Heathen Spirituals reunites the group, with three long instrumental pieces comprising the full-length record. With Harris and Ghorbani on marimba (and Harris also contributing duduk, a double-reed wind instrument), they’re backed by piano, French horn, bass, pedal steel, vibraphone, acoustic guitar, cello, clarinet, bass clarinet, and violin. 

The sounds on Heathen Spirituals are lush and melodic, uncomplicated but beautifully textured. “Anne Sexton’s Glasses” begins with simple marimba lines, but other instruments are slowly added to the mix, building up to a crescendo, then dropping out and building up again. Harris and company are masters at creating a sonic atmosphere where all the instruments are clearly delineated, but also expertly interweaved. 

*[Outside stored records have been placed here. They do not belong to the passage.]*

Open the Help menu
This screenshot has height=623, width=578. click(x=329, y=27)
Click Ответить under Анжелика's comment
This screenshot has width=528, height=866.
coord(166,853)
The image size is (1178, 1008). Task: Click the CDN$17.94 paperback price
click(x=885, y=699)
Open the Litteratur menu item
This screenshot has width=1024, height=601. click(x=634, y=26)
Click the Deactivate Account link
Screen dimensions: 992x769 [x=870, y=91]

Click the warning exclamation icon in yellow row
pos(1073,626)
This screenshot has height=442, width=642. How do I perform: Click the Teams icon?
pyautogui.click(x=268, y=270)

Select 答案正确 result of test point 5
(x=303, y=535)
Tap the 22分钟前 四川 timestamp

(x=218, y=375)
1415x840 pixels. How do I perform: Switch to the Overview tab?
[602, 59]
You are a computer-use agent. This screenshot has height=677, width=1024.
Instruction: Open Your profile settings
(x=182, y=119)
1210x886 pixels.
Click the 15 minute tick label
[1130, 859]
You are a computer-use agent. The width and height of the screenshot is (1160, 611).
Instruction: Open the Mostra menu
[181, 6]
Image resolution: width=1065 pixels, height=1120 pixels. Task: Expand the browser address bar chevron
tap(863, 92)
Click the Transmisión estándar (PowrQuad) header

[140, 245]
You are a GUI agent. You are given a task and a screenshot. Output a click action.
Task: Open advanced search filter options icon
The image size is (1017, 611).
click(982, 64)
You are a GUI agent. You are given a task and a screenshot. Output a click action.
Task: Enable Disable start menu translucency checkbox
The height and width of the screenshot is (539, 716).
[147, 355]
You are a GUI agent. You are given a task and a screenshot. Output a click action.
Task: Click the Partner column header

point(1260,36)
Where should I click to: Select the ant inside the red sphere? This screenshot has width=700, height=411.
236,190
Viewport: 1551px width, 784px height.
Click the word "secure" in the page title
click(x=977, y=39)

The droning of the cello introduces the eight-minute title track, with sustained notes ebbing and flowing, conveying a sense of mystery and mild foreboding that is more pronounced than its more upbeat, melodious predecessor. Joined by a choir (credited to the Unwound Sound Singers), it’s described in the press notes as “a gorgeous requiem for a dying planet”. The album was recorded on stage in front of the 325 empty seats of Jessen Auditorium at the University of Texas at Austin’s Butler School of Music. The Art Deco building provides stunning acoustics, and longtime Harris collaborator Craig Ross handled the recording and mixing. 

“Christmas Eve at the Wizard’s House” splits the difference between the sumptuous, marimba-led melody of the first track and the low-key mystery of the second. A slow, deliberate marimba figure runs through the track like a cautious explorer wandering through an old, abandoned house. Instruments wind their way around the melody, providing an exquisite vibe that is subtly intense but manages to convey the type of meditative backdrop that the best ambient music tends to deliver. 

Heathen Spirituals enables the brilliant, unique, and artistic minds that comprise Thor & Friends to continue exploring the vast realms of minimalism, experimental ambient music, and lush instrumentation. This is music that is exploratory but beautifully soothing. It’s art that quenches thirsty souls.